Not directly related but some highlights are:

Let’s say I was designing a new piece of software to make my life as a writer a little easier. First, I’d program it count how many characters I’d typed out and in what amount of time, in order to document my productivity on any given day. Then I’d ask it to compare words, phrases, sentences and entire paragraphs from one draft to the next, in order to calculate how much of what I’d written had changed…or stayed the same.

This software, which I’ll call Grammar School, would allow me to record, and discover, patterns in my lifestyle choices and compare them to the quantity and quality of my output: What I’d eaten (and when) before I started writing; how many hours of sleep I’d enjoyed the night before; how much caffeine and alcohol I’d imbibed in the 24-48 hours prior.
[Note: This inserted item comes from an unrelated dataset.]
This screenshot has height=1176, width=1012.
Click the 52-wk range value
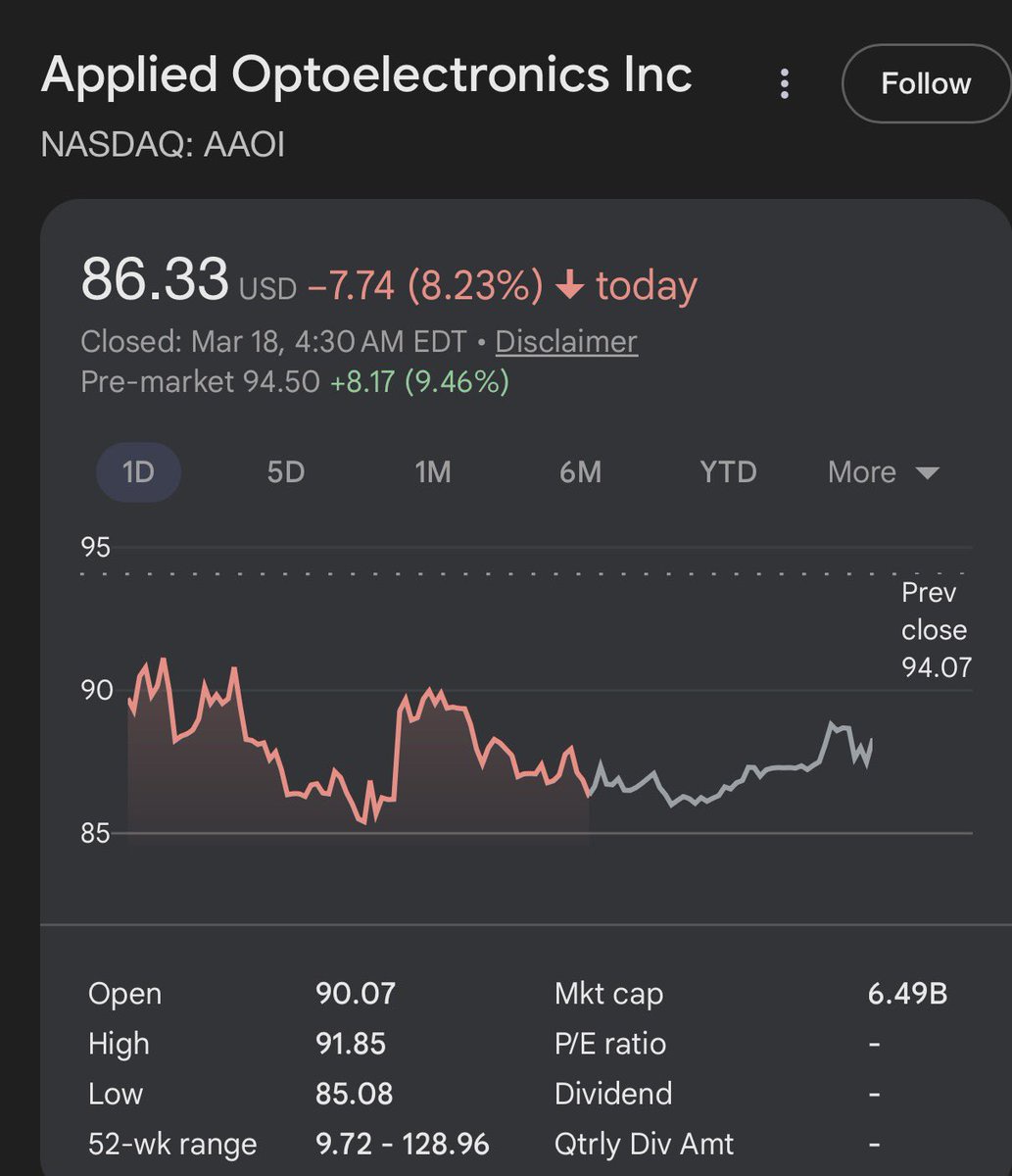coord(402,1144)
Did I work better with contacts out or glasses on? Had I showered that day? How many emails had come in during my most (and least) productive periods? How many times had I toggled over to Twitter, and how many instant messages had popped up on my screen while I wrote?

If I was feeling really ambitious, I’d incorporate a webcam component into my creation that would be able to monitor and record data as to the size of my pupils (big = excited and stimulated; small = anxious and immobilized) and how many times I had gazed plaintively at my monitor or rolled my eyes at my own inertia.

Would this software help make me a better, more productive writer? I doubt it; as far as I know, the process and craft of writing is not something you can improve on with data collection and analysis. But I’ll probably never find out, because, like so many millions of American women, I have no idea how to program a computer.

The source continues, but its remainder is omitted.